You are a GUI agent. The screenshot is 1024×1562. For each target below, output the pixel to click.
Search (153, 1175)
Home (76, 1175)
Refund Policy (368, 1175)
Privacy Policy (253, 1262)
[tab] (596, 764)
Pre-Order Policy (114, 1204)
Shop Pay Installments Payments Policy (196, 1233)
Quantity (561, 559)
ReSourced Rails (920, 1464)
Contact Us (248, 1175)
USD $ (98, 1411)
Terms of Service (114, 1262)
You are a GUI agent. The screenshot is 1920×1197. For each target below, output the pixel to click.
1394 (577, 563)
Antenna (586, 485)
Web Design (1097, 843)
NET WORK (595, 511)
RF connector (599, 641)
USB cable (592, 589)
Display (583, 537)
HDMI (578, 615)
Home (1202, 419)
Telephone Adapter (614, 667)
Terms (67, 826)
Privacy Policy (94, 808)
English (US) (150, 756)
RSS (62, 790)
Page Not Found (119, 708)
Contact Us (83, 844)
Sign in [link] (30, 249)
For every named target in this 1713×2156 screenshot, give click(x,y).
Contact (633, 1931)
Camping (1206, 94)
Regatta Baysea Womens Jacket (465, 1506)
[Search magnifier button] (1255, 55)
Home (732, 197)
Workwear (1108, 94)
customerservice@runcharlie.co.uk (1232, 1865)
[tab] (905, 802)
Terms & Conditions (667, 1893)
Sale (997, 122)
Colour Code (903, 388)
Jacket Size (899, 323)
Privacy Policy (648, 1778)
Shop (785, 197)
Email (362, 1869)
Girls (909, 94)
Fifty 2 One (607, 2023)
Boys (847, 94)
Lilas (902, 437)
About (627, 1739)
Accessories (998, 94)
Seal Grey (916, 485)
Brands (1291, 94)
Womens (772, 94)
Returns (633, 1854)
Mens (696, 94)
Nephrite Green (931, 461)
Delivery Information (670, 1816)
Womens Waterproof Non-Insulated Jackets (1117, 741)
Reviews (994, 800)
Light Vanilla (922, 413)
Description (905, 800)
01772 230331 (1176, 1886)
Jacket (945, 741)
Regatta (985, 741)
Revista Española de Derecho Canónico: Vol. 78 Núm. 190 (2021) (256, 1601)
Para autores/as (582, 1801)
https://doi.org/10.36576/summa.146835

====

Problem |
Begin with the line above that has "Refund Policy (368, 1175)" and continue through the line that has "Revista Española de", setting each one down exactly. Stop there.

Answer box |
Refund Policy (368, 1175)
Privacy Policy (253, 1262)
[tab] (596, 764)
Pre-Order Policy (114, 1204)
Shop Pay Installments Payments Policy (196, 1233)
Quantity (561, 559)
ReSourced Rails (920, 1464)
Contact Us (248, 1175)
USD $ (98, 1411)
Terms of Service (114, 1262)
You are a GUI agent. The screenshot is 1920×1197. For each target below, output the pixel to click.
1394 (577, 563)
Antenna (586, 485)
Web Design (1097, 843)
NET WORK (595, 511)
RF connector (599, 641)
USB cable (592, 589)
Display (583, 537)
HDMI (578, 615)
Home (1202, 419)
Telephone Adapter (614, 667)
Terms (67, 826)
Privacy Policy (94, 808)
English (US) (150, 756)
RSS (62, 790)
Page Not Found (119, 708)
Contact Us (83, 844)
Sign in [link] (30, 249)
For every named target in this 1713×2156 screenshot, give click(x,y).
Contact (633, 1931)
Camping (1206, 94)
Regatta Baysea Womens Jacket (465, 1506)
[Search magnifier button] (1255, 55)
Home (732, 197)
Workwear (1108, 94)
customerservice@runcharlie.co.uk (1232, 1865)
[tab] (905, 802)
Terms & Conditions (667, 1893)
Sale (997, 122)
Colour Code (903, 388)
Jacket Size (899, 323)
Privacy Policy (648, 1778)
Shop (785, 197)
Email (362, 1869)
Girls (909, 94)
Fifty 2 One (607, 2023)
Boys (847, 94)
Lilas (902, 437)
About (627, 1739)
Accessories (998, 94)
Seal Grey (916, 485)
Brands (1291, 94)
Womens (772, 94)
Returns (633, 1854)
Mens (696, 94)
Nephrite Green (931, 461)
Delivery Information (670, 1816)
Womens Waterproof Non-Insulated Jackets (1117, 741)
Reviews (994, 800)
Light Vanilla (922, 413)
Description (905, 800)
01772 230331 (1176, 1886)
Jacket (945, 741)
Regatta (985, 741)
Revista Española de Derecho Canónico: Vol. 78 Núm. 190 (2021) (256, 1601)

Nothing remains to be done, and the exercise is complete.